Making homemade apricot jam is a delightful way to preserve the summer harvest. Follow this easy guide to create a sweet, tangy spread perfect for toast, pastries, or yogurt.
Ingredients:
- 2 lbs fresh apricots, pitted and chopped
- 1 ½ cups granulated sugar (adjust to taste)
- 2 tbsp lemon juice (balances sweetness)
- 1 tsp vanilla extract (optional, for depth)
Steps:
1. Prep the Apricots: Wash, halve, and pit the apricots. Chop them into small pieces for even cooking.

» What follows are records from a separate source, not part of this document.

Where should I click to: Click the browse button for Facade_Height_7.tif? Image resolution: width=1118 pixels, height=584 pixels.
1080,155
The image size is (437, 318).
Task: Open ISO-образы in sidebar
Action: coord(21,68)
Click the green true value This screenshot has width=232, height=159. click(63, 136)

2. Cook the Fruit: In a large pot, combine apricots, sugar, and lemon juice. Let them sit for 30 minutes to draw out juices, then bring to a boil over medium heat, stirring occasionally.

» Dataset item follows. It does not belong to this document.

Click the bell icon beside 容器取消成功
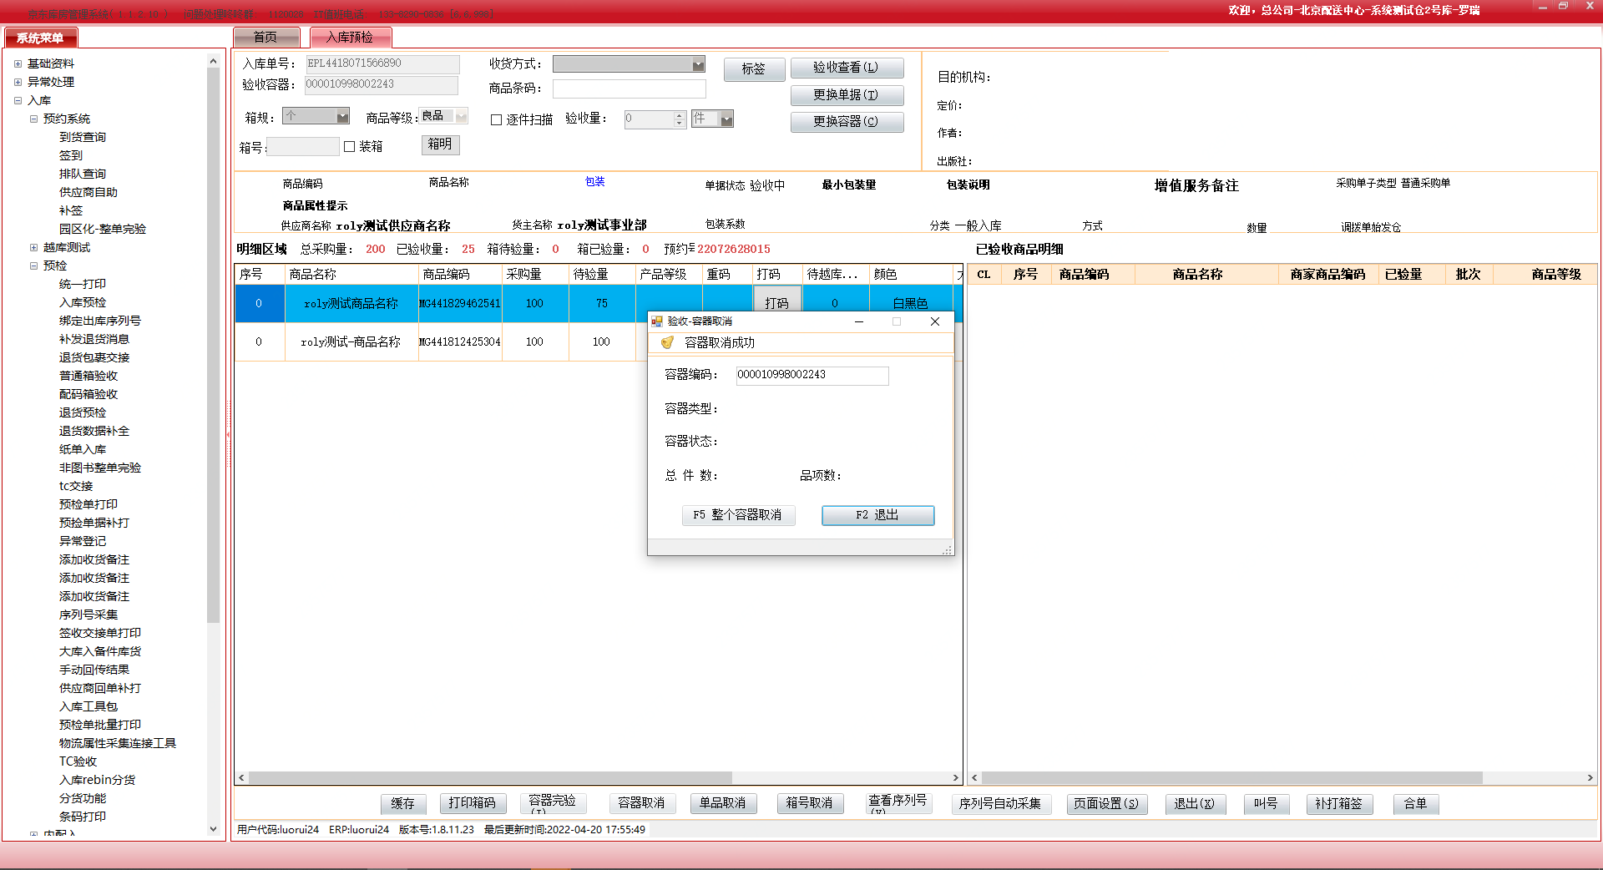667,342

3. Simmer and Thicken: Reduce heat to low and simmer for 20–25 minutes, until the mixture thickens and apricots soften. Skim off any foam that forms.
4. Test for Doneness: Place a small spoonful on a chilled plate; if it wrinkles when pushed, the jam is ready.
5. Preserve: Stir in vanilla (if using). Ladle hot jam into sterilized jars, leaving ¼-inch headspace. Seal tightly and process in a water bath for 10 minutes, or simply cool and store in the fridge for up to a month.
Enjoy your vibrant, homemade apricot jam—a taste of summer in every jar!